**Task prompt:** With the images excluded, set down every line of the listing below exactly.

**Data for analysis:**

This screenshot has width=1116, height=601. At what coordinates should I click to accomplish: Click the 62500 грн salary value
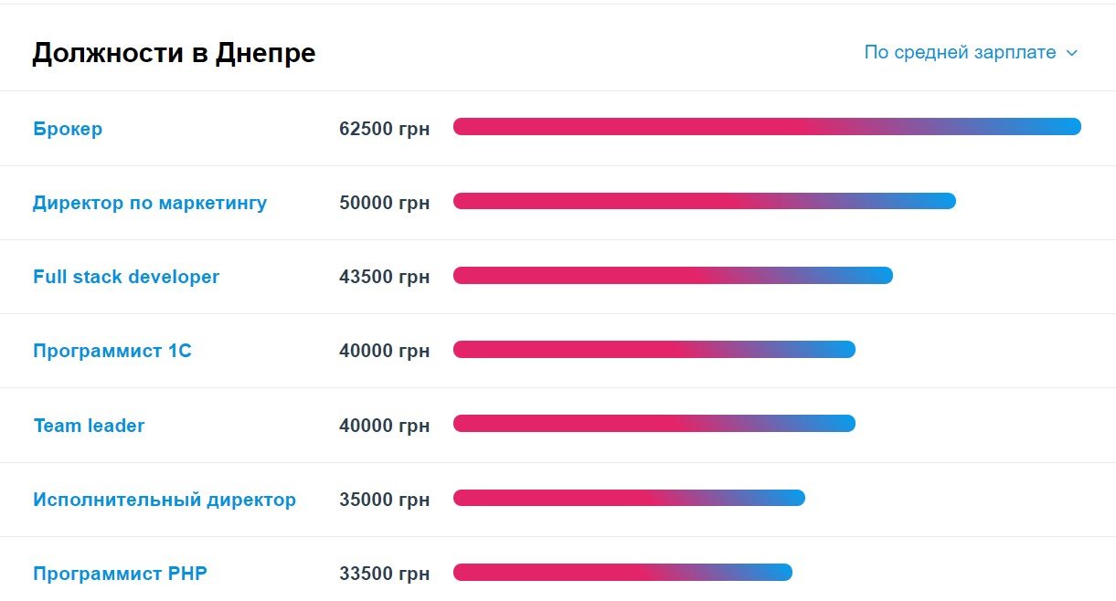pos(384,129)
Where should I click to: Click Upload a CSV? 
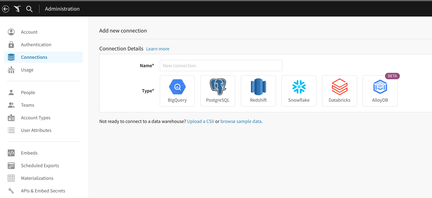click(200, 121)
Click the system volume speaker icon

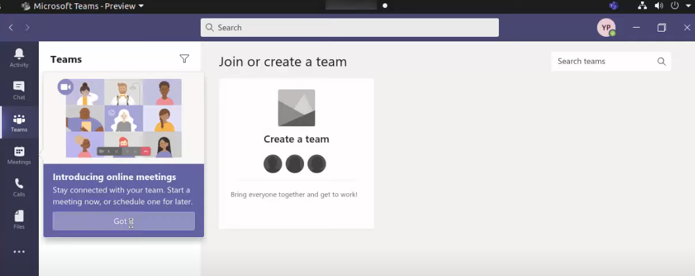[x=658, y=6]
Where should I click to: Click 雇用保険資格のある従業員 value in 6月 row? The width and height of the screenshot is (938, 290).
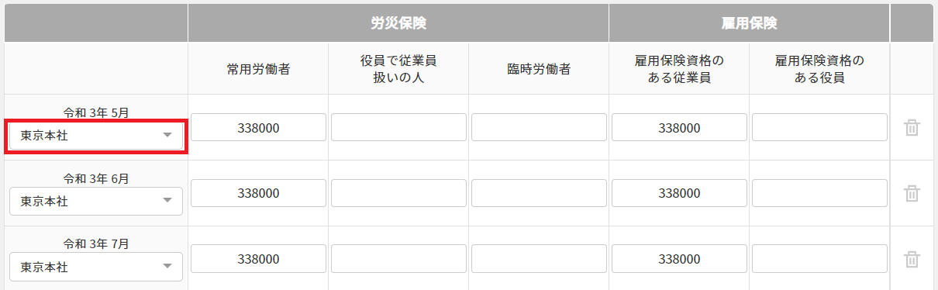tap(679, 193)
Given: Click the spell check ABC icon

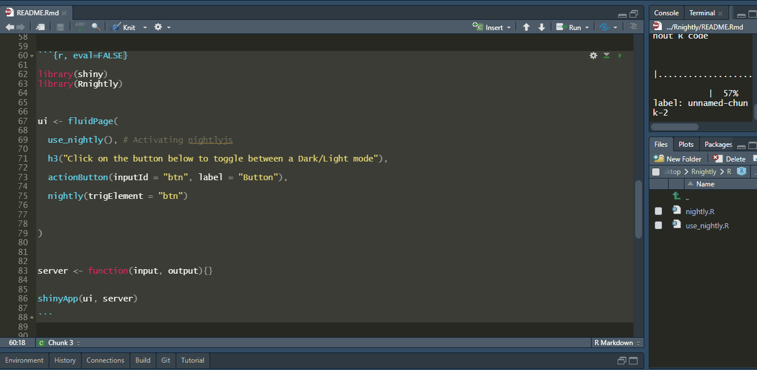Looking at the screenshot, I should point(80,27).
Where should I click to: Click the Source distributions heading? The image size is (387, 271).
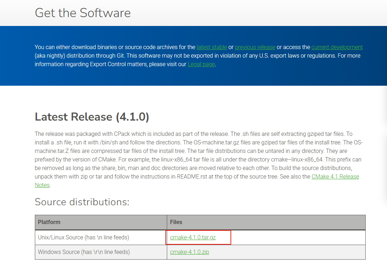pyautogui.click(x=82, y=202)
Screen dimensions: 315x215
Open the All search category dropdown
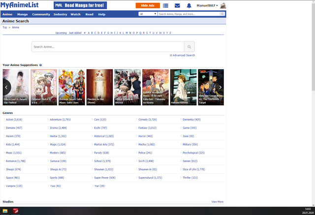148,14
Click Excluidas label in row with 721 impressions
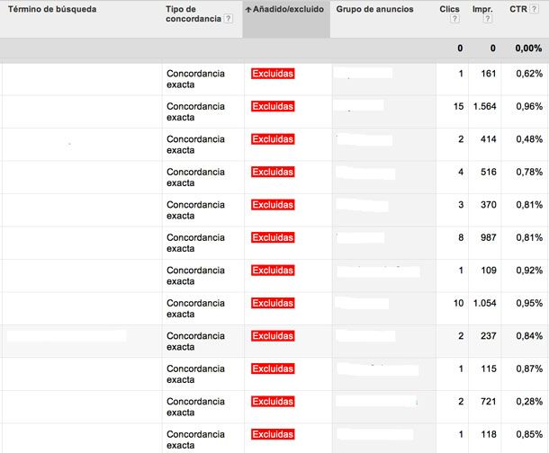The height and width of the screenshot is (453, 549). 273,401
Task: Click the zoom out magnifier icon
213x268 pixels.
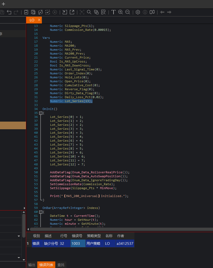Action: [128, 12]
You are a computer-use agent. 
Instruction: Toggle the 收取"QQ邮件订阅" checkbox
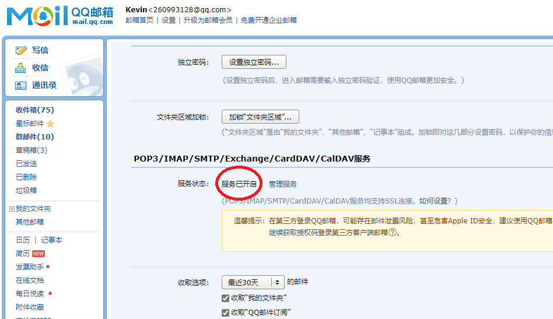226,313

**Task response:**
This screenshot has width=1116, height=601. At what coordinates should I click to accomplish: Click the 62500 грн salary value
pos(384,129)
Where should I click to: Click Upload a CSV? 
click(200, 121)
Click the system volume speaker icon

[x=658, y=6]
Where should I click to: Click 雇用保険資格のある従業員 value in 6月 row? The width and height of the screenshot is (938, 290).
tap(679, 193)
Given: Click the spell check ABC icon

Looking at the screenshot, I should point(80,27).
Where should I click to: Click the Source distributions heading? The image size is (387, 271).
pyautogui.click(x=82, y=202)
Screen dimensions: 315x215
Open the All search category dropdown
148,14
Click Excluidas label in row with 721 impressions
The height and width of the screenshot is (453, 549). 273,401
Task: Click the zoom out magnifier icon
213x268 pixels.
Action: [128, 12]
You are a computer-use agent. 
Instruction: Toggle the 收取"QQ邮件订阅" checkbox
226,313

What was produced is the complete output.